With a Herculean effort Jane stopped laughing, just for a moment. “Read it,” she said. “Read it now.”

“If it’ll stop you making that extraordinary noise,” said the Flying Dutchman, and started to read. When he had finished, he looked up and said, “I still don’t get it.” Fortunately, Jane was incapable of further laughter.

“I’m sorry,” she said.

“So you should be,” Vanderdecker said, “it’s very embarrassing. You’ve no idea how conspicuous it makes me feel. Do please try and keep a hold of yourself.” He folded the policy up and put it away again, along with the birth certificate and the receipt for his electric razor.

“Are you from the insurance company?” he asked.

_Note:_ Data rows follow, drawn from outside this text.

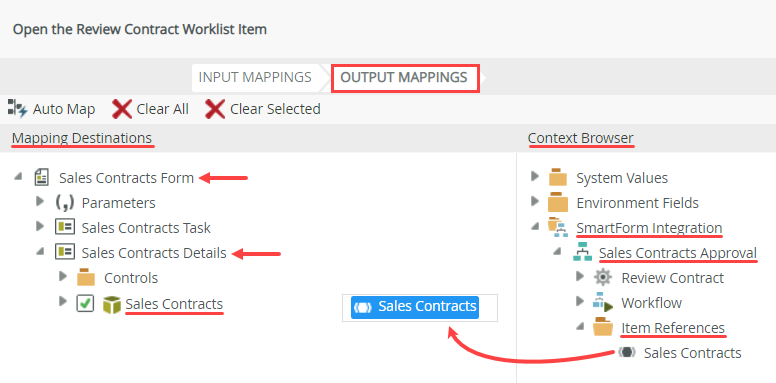
Task: Click the Parameters parentheses icon
Action: tap(65, 203)
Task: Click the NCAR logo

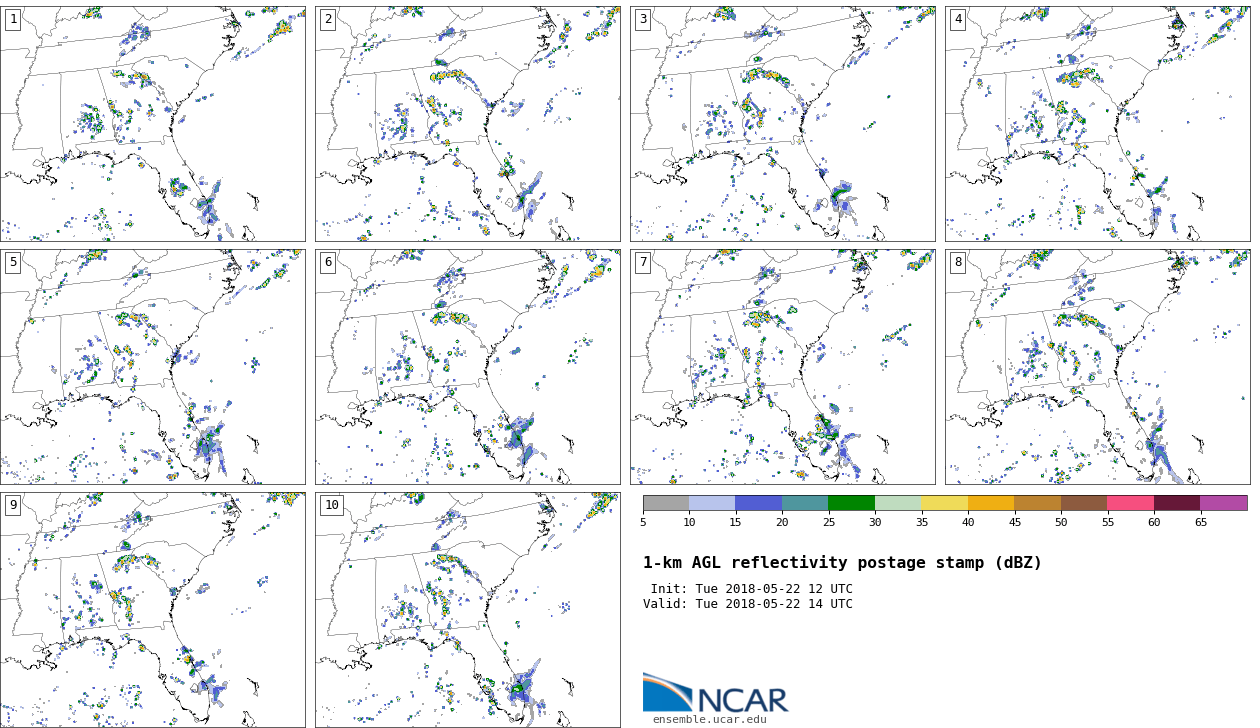Action: coord(715,693)
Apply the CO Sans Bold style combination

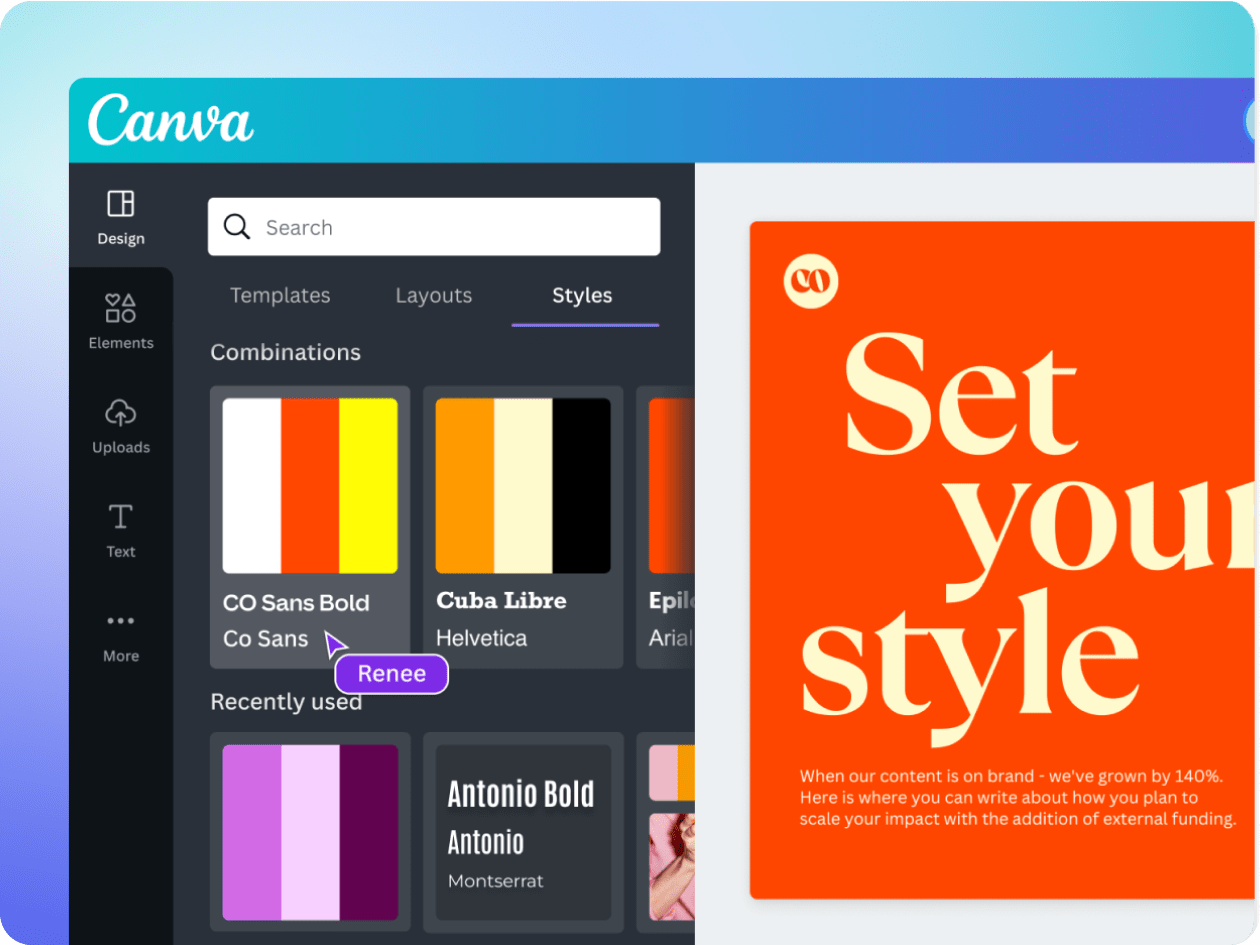point(310,485)
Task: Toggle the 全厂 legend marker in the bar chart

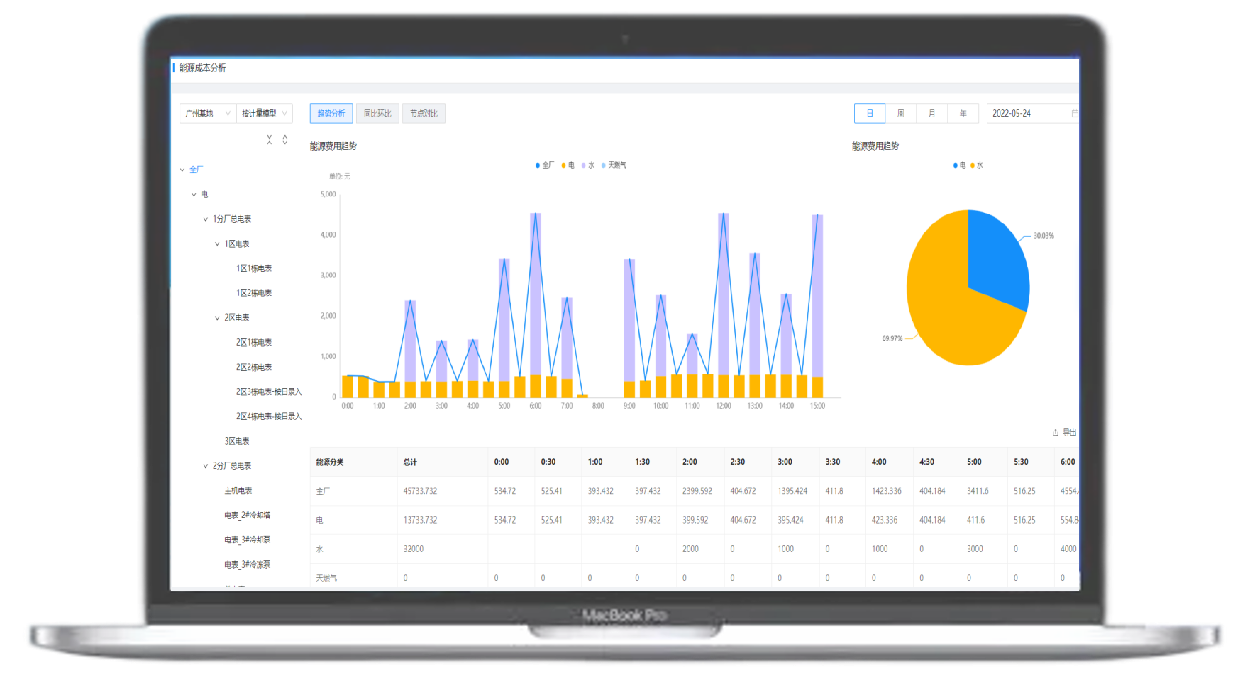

“Yes,” Jane said. “It’s a bank now, of course, as well as an insurance company. And I’m not actually with them; I’m an accountant.”

“So you said.”

“So I did.” Jane wiped the tears from her eyes with a corner of her handkerchief.

“Do you know,” Vanderdecker said, “you remind me of someone.”

“Do I?”

“Yes.” Vanderdecker looked faintly embarrassed, as if he didn’t want to say what he was saying. “Someone I used to know, years back. In fact,” he mumbled, “that was her address on the piece of paper you saw just now. She must have been dead for three hundred years now.”

“Go on,” Jane said.

“Greta,” said the Flying Dutchman, “from Schiedam. There’s nothing to tell, actually. We met at a dance and just seemed to hit it off. I told her a joke, I remember—actually, it wasn’t a joke as such, just something that had happened to me that she thought was funny—and she laughed so much she spilt wine all down my trouser leg. Anyway, it turned out that she was leaving for Bruges the next day, and it was the last day of my shore leave. She gave me her address. I wrote to her, seven years later, and seven years after that I picked up her reply from the poste restante in Nijmegen. Apparently she’d met this man, and perhaps he wasn’t the most wonderfully exciting human being there had ever been but by all accounts he was going to be very big in worsteds one day, and of course she would always think of me as a very dear friend. Undoubtedly for the best,” he went on, “things being as they are. Still.”

“And I remind you of her?” Jane asked.

“Only because you laugh so damned much,” replied Vanderdecker austerely.

“I see,” Jane replied. “Can I get you another drink?”

Vanderdecker swirled the white specks round in the bottom of his glass. “Yes,” he said. “Only this time I’ll try the mild.”

“Is that good?”

“No,” he said.

Shortly afterwards, Jane came back with the drinks. “If it’s nasty,” she said, “why do you drink it?”

“Because it’s there,” Vanderdecker replied. “What’s so special about my life policy, then? Do try not to laugh when you tell me.”

Jane took a deep breath. She was, she realised, gambling with the financial stability of the entire free world. On the other hand, it didn’t seem like that, and the strange man had turned out not to be all that strange after all. “Before I tell you,” she said, “do you mind if I ask you something?”

“Be my guest,” Vanderdecker replied.

“Mr Vanderdecker,” she asked, “what exactly do you want out of life?”

Vanderdecker smiled; that is, there was an initial movement at the corners of his mouth that developed into a ripple just under his nose and ended up with a full display of straight, white teeth. “What a peculiar question!” he said.

“Yes,” Jane admitted, “and as a rule I’m not into this soul-searching stuff. But you see, it is quite important.”

Vanderdecker was surprised. “Is it?”

“Yes, actually,” Jane said, “it is.”

“Well then,” Vanderdecker said, composing himself and looking grave, “The way I see it is this. After all this time, and bearing in mind the things I’ve told you about, I would have thought it was more a question of what the hell it is life wants out of me. Blood?”